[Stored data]
=== Begin Enclosure ===

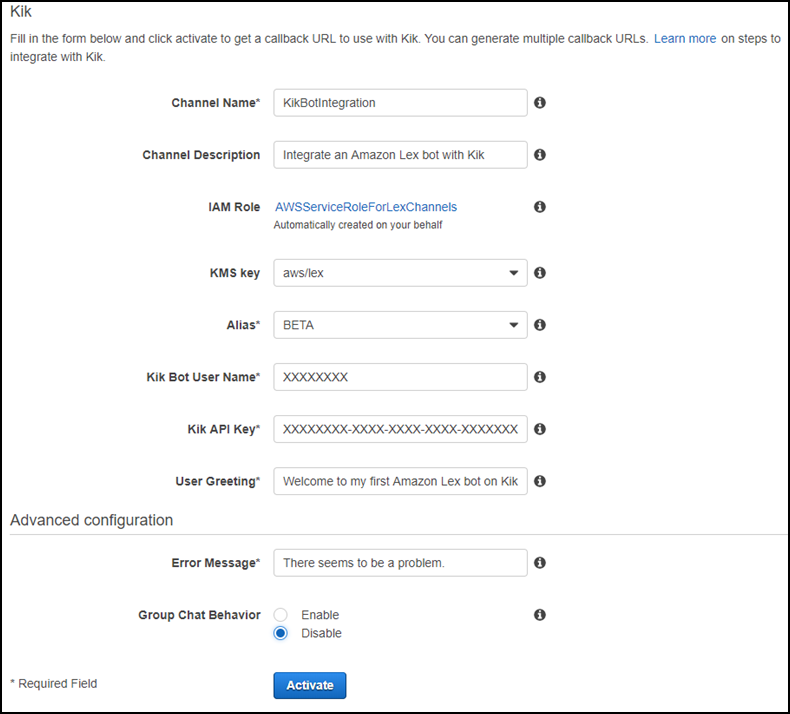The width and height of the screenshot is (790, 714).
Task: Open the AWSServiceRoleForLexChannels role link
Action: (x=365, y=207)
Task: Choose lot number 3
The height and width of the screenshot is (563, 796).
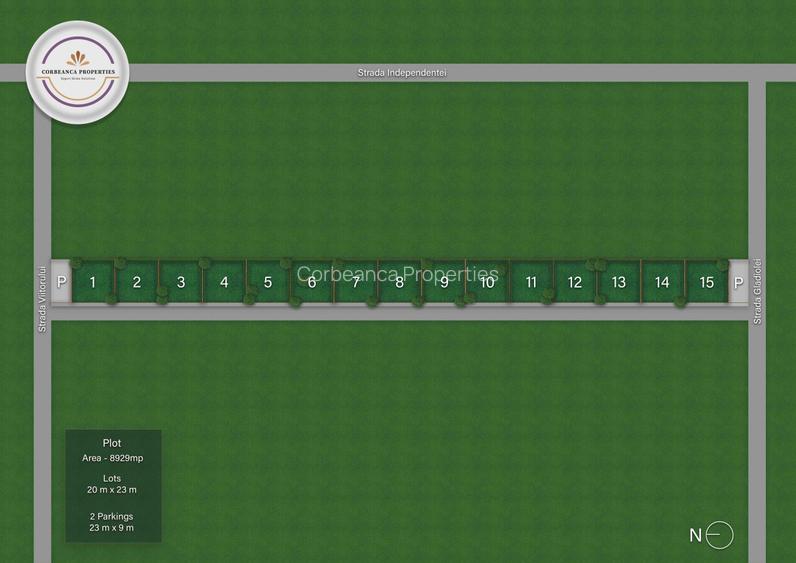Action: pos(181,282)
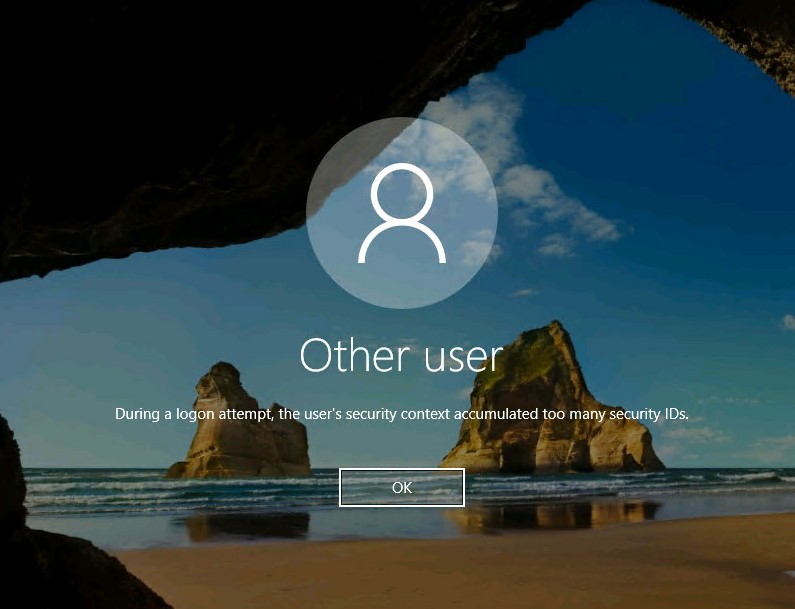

=== End Enclosure ===

In the records above, transcribe exactly the lines from the one containing "Task: Choose lot number 3" through the last line, both included, and skip the pictures.

> **Result**:
Task: Choose lot number 3
The height and width of the screenshot is (563, 796).
Action: pos(181,282)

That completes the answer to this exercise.